**WORK TO COMPLETE**
The expected output is every entry that follows, reproduced exactly.

[Collected data entries]
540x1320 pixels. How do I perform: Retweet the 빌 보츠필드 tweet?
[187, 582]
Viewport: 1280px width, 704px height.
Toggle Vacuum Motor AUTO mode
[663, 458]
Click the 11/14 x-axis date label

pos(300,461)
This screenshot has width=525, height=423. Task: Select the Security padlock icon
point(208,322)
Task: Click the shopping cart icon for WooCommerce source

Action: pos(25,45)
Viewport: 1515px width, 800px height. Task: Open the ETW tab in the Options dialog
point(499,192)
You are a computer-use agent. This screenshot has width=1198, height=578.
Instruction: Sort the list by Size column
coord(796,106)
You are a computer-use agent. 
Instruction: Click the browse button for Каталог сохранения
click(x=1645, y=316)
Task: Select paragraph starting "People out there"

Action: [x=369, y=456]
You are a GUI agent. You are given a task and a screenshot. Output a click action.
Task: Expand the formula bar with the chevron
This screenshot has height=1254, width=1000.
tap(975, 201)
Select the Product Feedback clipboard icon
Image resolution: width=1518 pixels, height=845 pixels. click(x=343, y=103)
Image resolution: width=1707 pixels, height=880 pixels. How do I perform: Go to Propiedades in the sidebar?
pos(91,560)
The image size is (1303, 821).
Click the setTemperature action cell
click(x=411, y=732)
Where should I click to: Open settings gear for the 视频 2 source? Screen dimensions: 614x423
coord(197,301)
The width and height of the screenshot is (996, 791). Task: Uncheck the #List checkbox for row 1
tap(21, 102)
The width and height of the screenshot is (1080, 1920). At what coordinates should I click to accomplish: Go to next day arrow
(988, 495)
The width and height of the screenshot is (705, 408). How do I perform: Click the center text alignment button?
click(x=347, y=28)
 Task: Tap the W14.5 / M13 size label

**ANSWER TO THIS EXERCISE**
540x1320 pixels. How do I perform: Retweet the 빌 보츠필드 tweet?
[187, 582]
Viewport: 1280px width, 704px height.
Toggle Vacuum Motor AUTO mode
[663, 458]
Click the 11/14 x-axis date label

pos(300,461)
This screenshot has width=525, height=423. Task: Select the Security padlock icon
point(208,322)
Task: Click the shopping cart icon for WooCommerce source

Action: pos(25,45)
Viewport: 1515px width, 800px height. Task: Open the ETW tab in the Options dialog
point(499,192)
You are a computer-use agent. This screenshot has width=1198, height=578.
Instruction: Sort the list by Size column
coord(796,106)
You are a computer-use agent. 
Instruction: Click the browse button for Каталог сохранения
click(x=1645, y=316)
Task: Select paragraph starting "People out there"

Action: [x=369, y=456]
You are a GUI agent. You are given a task and a screenshot. Output a click action.
Task: Expand the formula bar with the chevron
This screenshot has height=1254, width=1000.
tap(975, 201)
Select the Product Feedback clipboard icon
Image resolution: width=1518 pixels, height=845 pixels. click(x=343, y=103)
Image resolution: width=1707 pixels, height=880 pixels. How do I perform: Go to Propiedades in the sidebar?
pos(91,560)
The image size is (1303, 821).
Click the setTemperature action cell
click(x=411, y=732)
Where should I click to: Open settings gear for the 视频 2 source? Screen dimensions: 614x423
coord(197,301)
The width and height of the screenshot is (996, 791). Task: Uncheck the #List checkbox for row 1
tap(21, 102)
The width and height of the screenshot is (1080, 1920). At what coordinates should I click to accomplish: Go to next day arrow
(988, 495)
The width and height of the screenshot is (705, 408). How do I perform: Click the center text alignment button?
click(x=347, y=28)
 Task: Tap the W14.5 / M13 size label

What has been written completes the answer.